2:17:25 PM # comment []
1) I have a ton storage space (even on my shitty laptop -- also known as MSLT). I want to get data I think is important down to my desktop (it's a trivial storage issue). I also have tons of excess horsepower. Most of my apps chew up less than 5% of my processor's power. I want this expensive processor to do something or its not worth upgrading (hello Intel!!). Getting data on a regular basis from Google and other sources uses these resources. It also, most importantly, allows me to manipulate it locally, using powerful desktop tools.
2) Microsoft, BEA, and IBM (except for Sam Ruby and his work on Axis for Apache) aren't needed to make this happen. Without the big cos at the center of things, this paradigm scales and takes off.

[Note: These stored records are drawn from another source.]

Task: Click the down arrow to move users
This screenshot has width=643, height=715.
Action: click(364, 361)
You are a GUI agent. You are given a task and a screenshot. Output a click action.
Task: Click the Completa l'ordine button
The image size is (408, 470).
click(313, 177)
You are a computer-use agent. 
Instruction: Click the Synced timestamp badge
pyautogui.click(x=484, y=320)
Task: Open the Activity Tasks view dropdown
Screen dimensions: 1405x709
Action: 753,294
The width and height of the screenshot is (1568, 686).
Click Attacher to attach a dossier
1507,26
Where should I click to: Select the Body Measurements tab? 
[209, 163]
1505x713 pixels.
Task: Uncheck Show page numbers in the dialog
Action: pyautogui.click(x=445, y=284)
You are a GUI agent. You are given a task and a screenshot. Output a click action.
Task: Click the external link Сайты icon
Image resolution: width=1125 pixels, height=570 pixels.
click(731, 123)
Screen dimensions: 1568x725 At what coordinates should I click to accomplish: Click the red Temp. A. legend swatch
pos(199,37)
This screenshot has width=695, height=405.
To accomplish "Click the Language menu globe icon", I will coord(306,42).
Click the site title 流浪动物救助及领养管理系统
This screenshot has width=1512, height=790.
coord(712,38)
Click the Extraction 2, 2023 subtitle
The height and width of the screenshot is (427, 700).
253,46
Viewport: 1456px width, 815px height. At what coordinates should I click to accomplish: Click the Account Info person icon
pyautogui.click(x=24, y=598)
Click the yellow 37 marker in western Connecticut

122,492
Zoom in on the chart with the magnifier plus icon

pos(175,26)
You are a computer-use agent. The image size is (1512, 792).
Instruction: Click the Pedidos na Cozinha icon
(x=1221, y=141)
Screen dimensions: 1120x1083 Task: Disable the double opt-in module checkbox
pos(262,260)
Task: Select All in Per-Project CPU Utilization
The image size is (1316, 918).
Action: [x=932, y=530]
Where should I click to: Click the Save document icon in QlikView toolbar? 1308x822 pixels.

3) I want to be able to publish the data I get (to my Intranet or the Web). Radio does that for me. I can leverage a desktop app that allows me to add annotations to the data I collect. Imagine this applied to everything that changes often: sales data, inventory data, financial data (both corporate and from someplace like Yahoo finance), and systems data. I would now have the ability to see the data (in real-time -- hello Vinod!), manipulate it using whatever business process I import as a tool (Radio tools are both easy to build and install -- just drop the tool in a folder), and publish the result. Nice. [John Robb's Radio Weblog]
5:26:47 AM # comment []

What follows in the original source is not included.